00:06Et je considère que c'est peut-être mieux que rien ce qui a été voté, mais c'est presque rien.
00:09Donc le compte n'y est pas et ça ne répare pas la cassure démocratique, la cassure sociale qui a été infligée au pays par la réforme d'Elisabeth Borne.
00:15Vous dites que c'est presque rien malgré ce que l'on vient de voir. C'est-à-dire qu'en tout cas, pour ce né en 1964, début 1965, il gagne 3 mois.
00:22Ça, vous dites, c'est quasiment rien.
00:23— Oui, c'est pourquoi je n'ai pas voté contre. Mais ce n'est pas une suspension. C'est un décalage temporaire de la réforme des retraites.
00:31Alors qu'il y a une majorité dans le pays, une majorité syndicale, une majorité à l'Assemblée nationale pour voter l'abrogation de la réforme des retraites.
00:37Et qu'on n'a pas apporté un acquis social, un progrès social, comme j'ai pu l'entendre aujourd'hui dans la bouche de certains collègues.
00:43On a limité un petit peu une régression. Donc effectivement, c'est peut-être mieux que rien.
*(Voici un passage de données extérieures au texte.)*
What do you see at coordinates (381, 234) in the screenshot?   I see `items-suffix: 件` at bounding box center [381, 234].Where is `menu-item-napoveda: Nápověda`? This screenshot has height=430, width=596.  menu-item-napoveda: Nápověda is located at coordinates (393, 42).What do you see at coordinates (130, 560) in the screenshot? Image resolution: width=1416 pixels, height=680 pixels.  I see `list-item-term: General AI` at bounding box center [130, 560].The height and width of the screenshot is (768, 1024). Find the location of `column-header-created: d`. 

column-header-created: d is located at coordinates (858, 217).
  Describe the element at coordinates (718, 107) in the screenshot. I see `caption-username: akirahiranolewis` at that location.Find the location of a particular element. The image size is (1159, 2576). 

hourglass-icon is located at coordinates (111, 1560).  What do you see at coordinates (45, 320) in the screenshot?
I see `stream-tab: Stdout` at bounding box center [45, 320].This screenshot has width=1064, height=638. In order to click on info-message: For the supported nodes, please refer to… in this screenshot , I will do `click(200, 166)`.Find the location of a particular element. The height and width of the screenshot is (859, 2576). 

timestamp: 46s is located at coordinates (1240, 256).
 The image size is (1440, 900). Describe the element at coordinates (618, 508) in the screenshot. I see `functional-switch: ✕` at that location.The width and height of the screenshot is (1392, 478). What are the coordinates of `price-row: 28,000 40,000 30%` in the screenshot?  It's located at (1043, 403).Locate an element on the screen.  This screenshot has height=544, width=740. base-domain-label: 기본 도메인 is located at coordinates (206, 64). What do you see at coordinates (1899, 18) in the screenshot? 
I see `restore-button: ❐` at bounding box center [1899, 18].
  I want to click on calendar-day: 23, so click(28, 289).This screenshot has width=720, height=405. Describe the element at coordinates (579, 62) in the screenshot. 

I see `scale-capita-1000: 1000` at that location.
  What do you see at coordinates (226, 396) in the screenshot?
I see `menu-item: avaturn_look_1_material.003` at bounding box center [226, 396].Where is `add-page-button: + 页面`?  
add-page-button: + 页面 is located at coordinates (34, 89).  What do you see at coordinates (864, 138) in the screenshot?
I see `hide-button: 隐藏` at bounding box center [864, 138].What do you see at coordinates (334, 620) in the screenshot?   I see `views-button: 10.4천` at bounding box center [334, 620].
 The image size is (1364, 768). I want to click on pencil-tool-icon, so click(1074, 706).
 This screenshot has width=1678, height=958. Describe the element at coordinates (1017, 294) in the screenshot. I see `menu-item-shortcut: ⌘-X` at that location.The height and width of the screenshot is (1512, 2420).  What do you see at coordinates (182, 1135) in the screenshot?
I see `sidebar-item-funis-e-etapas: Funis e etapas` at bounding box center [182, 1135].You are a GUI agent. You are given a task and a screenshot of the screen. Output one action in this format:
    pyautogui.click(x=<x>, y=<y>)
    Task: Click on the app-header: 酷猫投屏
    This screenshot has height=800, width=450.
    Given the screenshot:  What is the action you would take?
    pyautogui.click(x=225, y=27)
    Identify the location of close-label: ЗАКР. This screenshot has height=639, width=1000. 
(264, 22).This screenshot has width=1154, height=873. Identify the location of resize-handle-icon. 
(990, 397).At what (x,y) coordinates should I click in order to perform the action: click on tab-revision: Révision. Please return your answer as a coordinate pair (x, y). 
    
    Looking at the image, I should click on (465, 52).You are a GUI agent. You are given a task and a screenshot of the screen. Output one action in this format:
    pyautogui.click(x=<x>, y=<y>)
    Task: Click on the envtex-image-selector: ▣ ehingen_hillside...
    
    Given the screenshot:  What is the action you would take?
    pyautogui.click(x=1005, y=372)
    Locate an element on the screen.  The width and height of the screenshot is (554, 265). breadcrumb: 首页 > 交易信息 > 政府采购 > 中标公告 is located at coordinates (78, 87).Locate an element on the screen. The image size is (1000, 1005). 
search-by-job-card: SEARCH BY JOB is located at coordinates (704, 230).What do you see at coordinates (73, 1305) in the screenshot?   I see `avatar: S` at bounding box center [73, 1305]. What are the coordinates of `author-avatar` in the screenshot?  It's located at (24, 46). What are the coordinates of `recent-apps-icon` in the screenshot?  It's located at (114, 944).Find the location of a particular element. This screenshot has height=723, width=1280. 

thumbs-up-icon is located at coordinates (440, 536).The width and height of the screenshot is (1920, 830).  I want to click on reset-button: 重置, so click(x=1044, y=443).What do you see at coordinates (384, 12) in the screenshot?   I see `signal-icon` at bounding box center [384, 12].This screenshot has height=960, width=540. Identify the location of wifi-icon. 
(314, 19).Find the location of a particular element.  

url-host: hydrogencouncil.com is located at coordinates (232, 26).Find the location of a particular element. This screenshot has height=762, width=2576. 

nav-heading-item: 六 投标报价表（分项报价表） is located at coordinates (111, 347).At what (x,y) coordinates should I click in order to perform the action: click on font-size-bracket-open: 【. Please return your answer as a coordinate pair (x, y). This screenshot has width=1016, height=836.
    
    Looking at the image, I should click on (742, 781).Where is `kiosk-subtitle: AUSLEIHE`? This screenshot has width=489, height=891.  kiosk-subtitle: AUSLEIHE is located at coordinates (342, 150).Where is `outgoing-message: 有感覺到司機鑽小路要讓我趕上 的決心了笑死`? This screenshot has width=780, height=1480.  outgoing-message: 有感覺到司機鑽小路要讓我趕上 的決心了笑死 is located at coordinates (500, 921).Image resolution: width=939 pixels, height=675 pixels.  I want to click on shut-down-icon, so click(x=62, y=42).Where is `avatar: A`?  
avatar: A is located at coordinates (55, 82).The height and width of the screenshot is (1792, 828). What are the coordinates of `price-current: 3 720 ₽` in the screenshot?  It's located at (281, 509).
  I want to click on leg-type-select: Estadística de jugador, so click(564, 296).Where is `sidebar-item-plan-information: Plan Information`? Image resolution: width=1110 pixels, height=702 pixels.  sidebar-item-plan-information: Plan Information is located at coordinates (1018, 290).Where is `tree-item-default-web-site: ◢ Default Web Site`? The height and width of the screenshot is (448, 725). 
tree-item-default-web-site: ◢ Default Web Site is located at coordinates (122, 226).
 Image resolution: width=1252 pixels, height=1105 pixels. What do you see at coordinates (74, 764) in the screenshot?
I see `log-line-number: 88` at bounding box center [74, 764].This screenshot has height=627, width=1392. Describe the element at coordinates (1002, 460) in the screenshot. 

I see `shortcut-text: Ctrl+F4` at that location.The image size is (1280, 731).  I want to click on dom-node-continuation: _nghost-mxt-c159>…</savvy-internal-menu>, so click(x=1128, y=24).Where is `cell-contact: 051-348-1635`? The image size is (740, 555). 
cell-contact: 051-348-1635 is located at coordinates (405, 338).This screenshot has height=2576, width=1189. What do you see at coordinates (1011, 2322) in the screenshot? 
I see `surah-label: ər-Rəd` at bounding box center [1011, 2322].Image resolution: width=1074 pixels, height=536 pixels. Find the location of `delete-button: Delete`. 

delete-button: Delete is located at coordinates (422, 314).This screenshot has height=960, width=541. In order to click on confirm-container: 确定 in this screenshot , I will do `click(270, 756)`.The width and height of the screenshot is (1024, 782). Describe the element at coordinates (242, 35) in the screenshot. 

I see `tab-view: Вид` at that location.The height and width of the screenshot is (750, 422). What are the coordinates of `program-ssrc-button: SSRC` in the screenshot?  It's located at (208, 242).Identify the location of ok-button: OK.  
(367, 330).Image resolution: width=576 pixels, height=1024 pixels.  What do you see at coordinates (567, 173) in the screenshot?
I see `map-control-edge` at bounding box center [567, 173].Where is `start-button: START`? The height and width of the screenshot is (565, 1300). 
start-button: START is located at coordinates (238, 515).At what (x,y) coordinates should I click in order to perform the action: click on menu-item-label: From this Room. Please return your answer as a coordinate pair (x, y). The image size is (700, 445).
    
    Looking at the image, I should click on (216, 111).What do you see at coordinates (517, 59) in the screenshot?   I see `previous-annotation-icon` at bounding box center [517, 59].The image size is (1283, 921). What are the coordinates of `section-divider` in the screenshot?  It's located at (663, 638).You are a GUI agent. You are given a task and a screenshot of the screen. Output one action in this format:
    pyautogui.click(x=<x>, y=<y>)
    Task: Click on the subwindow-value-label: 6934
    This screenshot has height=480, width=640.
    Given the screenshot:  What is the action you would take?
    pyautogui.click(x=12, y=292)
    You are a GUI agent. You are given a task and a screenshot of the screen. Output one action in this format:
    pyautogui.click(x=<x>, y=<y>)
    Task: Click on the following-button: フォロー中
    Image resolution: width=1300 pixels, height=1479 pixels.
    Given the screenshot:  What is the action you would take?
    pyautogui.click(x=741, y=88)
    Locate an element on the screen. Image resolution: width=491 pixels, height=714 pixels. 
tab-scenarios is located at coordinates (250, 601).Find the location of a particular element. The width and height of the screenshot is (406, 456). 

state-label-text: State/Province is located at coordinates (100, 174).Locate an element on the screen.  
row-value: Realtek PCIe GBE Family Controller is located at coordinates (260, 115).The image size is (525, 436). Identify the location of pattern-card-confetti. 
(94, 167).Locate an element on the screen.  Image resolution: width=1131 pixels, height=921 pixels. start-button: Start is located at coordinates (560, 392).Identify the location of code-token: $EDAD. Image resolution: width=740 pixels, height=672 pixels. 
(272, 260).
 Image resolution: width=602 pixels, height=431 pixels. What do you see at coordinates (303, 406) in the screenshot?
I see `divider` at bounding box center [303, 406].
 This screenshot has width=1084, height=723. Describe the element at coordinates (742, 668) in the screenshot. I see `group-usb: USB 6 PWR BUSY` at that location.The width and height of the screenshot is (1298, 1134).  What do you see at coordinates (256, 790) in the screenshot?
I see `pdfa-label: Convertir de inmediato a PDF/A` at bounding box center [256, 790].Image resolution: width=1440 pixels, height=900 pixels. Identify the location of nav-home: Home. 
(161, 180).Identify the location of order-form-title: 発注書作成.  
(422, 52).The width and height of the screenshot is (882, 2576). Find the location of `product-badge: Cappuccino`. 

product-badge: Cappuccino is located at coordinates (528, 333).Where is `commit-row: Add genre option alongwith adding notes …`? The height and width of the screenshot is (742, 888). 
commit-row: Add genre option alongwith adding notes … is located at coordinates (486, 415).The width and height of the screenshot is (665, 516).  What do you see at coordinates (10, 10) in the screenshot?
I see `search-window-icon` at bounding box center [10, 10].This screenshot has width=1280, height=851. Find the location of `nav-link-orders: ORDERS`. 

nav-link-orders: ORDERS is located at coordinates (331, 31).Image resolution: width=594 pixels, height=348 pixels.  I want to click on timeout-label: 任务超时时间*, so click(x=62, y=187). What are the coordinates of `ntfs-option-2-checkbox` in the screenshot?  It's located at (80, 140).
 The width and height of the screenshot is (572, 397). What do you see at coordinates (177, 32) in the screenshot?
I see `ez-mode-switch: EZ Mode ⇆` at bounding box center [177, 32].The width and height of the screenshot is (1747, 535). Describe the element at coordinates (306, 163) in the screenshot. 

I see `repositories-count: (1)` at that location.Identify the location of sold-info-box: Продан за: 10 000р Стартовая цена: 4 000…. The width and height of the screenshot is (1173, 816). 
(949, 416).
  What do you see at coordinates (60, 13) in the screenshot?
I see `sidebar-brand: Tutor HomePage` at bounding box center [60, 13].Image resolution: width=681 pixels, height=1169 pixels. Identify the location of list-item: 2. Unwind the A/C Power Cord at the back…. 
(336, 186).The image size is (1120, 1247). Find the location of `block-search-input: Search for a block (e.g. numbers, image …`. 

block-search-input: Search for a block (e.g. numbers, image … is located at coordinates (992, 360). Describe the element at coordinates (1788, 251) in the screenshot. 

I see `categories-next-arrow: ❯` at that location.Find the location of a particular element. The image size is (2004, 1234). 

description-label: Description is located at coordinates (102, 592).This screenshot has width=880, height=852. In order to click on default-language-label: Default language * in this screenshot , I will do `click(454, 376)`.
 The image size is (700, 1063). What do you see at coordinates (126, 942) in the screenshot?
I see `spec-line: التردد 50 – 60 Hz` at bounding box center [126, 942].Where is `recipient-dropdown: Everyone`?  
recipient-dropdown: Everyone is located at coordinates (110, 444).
Mais c'est presque rien.
00:49En tout cas, le compte n'y est pas par rapport à ce que sont les attentes, les demandes du pays, les demandes sociales notamment,
00:53et à ce qu'a été la mobilisation contre la réforme d'Elisabeth Borne en 2023.
00:57— Quand vous entendez les Insoumis dire que les socialistes se sont fait avoir ce soir par le gouvernement, qu'est-ce que vous dites ?
01:03— Écoutez, j'en sais rien. Ce que je sais, c'est que j'ai trouvé, de la part de mes collègues socialistes, des propos un peu excessifs.
01:10On avait l'impression, à les entendre, qu'ils avaient voté les 40 heures et les congés payés. Enfin, on n'est pas dans cette situation-là.
01:14On a aujourd'hui quand même, malgré cela, malgré ce qui s'est passé, une réforme des retraites qui est toujours là, la réforme de la retraite à 64 ans.
01:21Alors il y a un genou qui a été mis à terre. Je m'en réjouis. On a enfin la reconnaissance que ce texte est un mauvais texte.
01:26Mais enfin, il y a toujours une trajectoire qui vise à faire partir les Français à la retraite plus tard.
01:30Et puis il y a un flou. Le gouvernement n'a pas voulu répondre sur le financement.
01:33Nous avons obtenu un petit décalage de la réforme des retraites.
01:37Et le gouvernement, nous le craignons, risque de le financer sur le dos des classes moyennes, des classes populaires, des retraités les plus modestes.
01:44Et ça, évidemment, nous ne pouvons pas l'accepter.